* [Task details]: Please copy the lines from the one containing "You are a GUI" through the one containing "Viewport: 1100px width, 750px height.", both included, reproducing them word for word.

* [Material for this exercise]:
##############################

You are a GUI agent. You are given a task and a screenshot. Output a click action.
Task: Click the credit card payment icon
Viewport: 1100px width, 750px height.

##############################

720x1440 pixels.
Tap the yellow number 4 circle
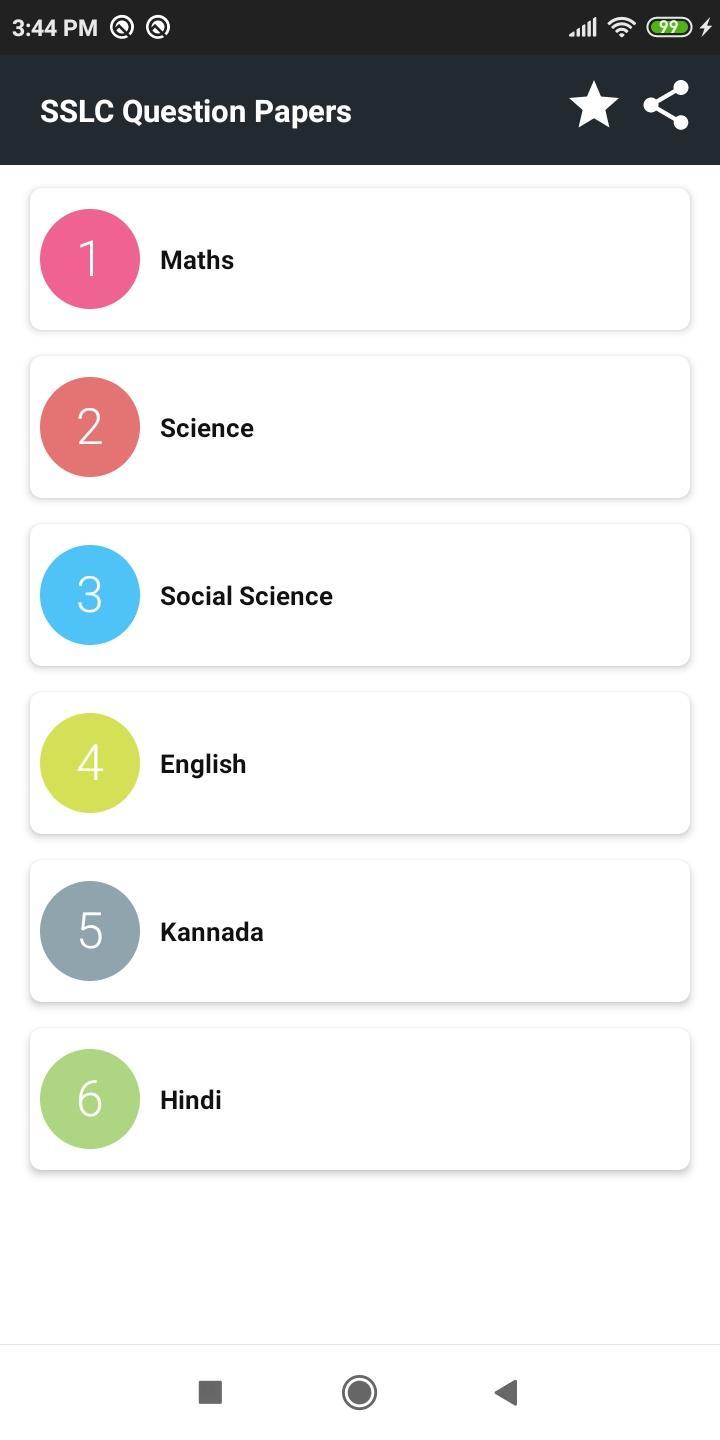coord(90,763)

##############################

* [Task result]:
You are a GUI agent. You are given a task and a screenshot. Output a click action.
Task: Click the credit card payment icon
Viewport: 1100px width, 750px height.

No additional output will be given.